A abertura da economia executada por Fernando Collor, a partir de 1990, praticamente acabou com os fartos subsídios ao trigo. Resultado: em 1995, o Brasil respondia por só 20% do trigo consumido internamente.

Tudo parecia perdido. Mas o choque de realidade passou a receber o auxílio da verdadeira salvação da lavoura: a pesquisa científica e o avanço tecnológico. Novas variedades de trigo, adaptadas ao calor subtropical e resistentes a pragas, surgiram criando aumentos de produtividade no campo. A competitividade entre o trigo nacional e o importado se reestabeleceu em bases, agora, tecnológicas. A evolução dos sistemas de plantio deu ao Rio Grande do Sul e ao Paraná, principalmente, novas condições para a triticultura.

Por alguns anos os produtores rurais ficaram brigando, ora progredindo, ora decaindo, com a importação do cereal. A virada da chave ocorreu em 2021 em função da guerra na Ucrânia. O motivo é simples: ambos os países fornecem cerca de 30% do trigo mundial. Com a falta de oferta no mercado global, o preço em dólares subiu. Países dependentes procuraram novos fornecedores para o seu "pão de cada dia"....

O Brasil começou então a exportar bons volumes de trigo, estimulando aqui os agricultores. De um patamar histórico de produção de trigo ao redor de 7 milhões de toneladas, o estímulo externo elevou a safra nacional, que poderá atingir 10 milhões de toneladas na colheita de 2023. Em 2022, o Brasil exportou 2,7 milhões de toneladas de trigo.

Quem comprou? Arábia Saudita (510 mil t), Indonésia (432 mil t), Marrocos (367 mil t) e Vietnã (260 mil t) lideraram as compras externas do trigo verde-amarelo. Dezenas de países sentiram falta do milenar cereal. Estabeleceu-se um dilema comercial. Acontece que o consumo interno não caiu, girando em torno de 13 milhões de toneladas. Ou seja, o país não reduziu as importações de trigo, embora tenha elevado suas exportações como nunca.
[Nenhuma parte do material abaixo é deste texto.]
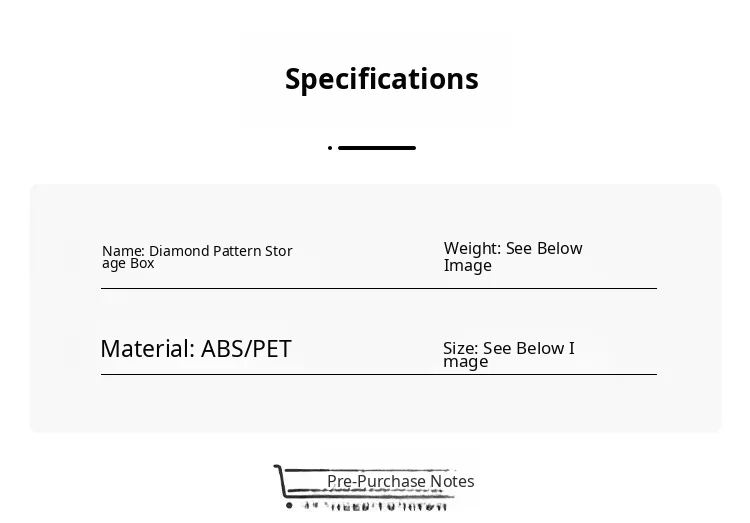Select the "Weight:" label
The height and width of the screenshot is (523, 750).
[473, 248]
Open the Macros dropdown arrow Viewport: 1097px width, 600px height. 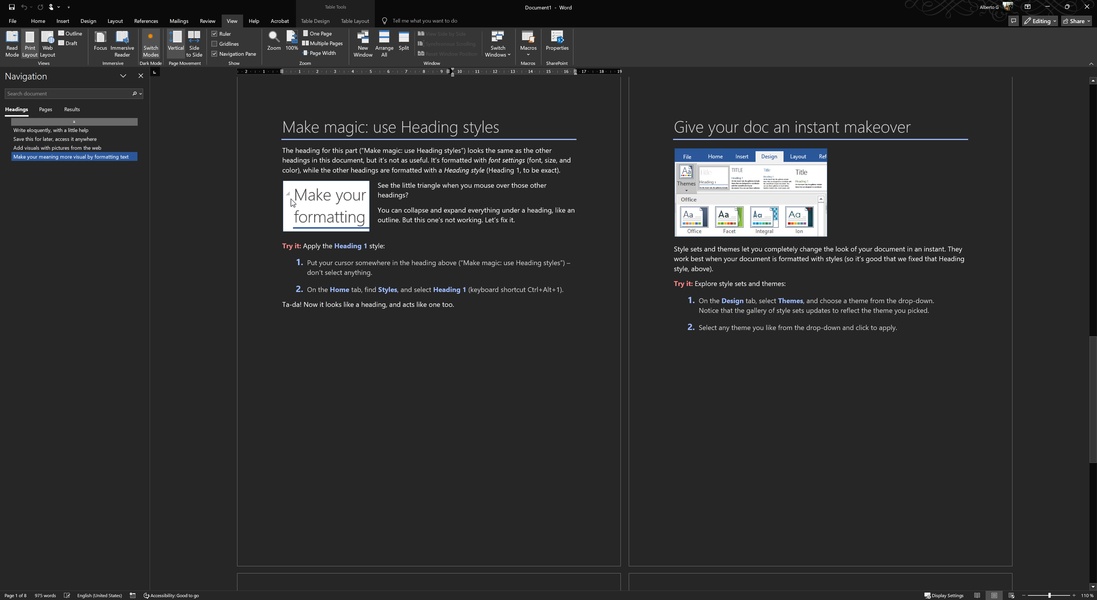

Quem decidirá a jogada, doravante, nessa inusitada competição entre o trigo importado e o exportado será a equação produção X qualidade X preço. Tudo indica que, no horizonte de 1 década, o Brasil não só atinja a tão sonhada autossuficiência, como se afirme como bom exportador mundial de trigo.

Um passo será necessário nessa jornada virtuosa: expandir a triticultura para as terras áridas do Centro-Oeste. Sim, será feita a tropicalização do trigo. Como? Por meio de variedades geneticamente melhoradas. Essa fronteira do cerrado já está aberta pelos pesquisadores da Embrapa. Todos os testes de campo já foram realizados. Com irrigação, as lavouras do Oeste da Bahia, no Distrito Federal ou mesmo no Ceará mostram o dobro de produtividade das lavouras sulistas.

Quem diria. O trigo nacional, que detestava calor e mal dava para o gasto, tirou a roupa de inverno e começou a conquistar o sertão do Brasil. É incrível.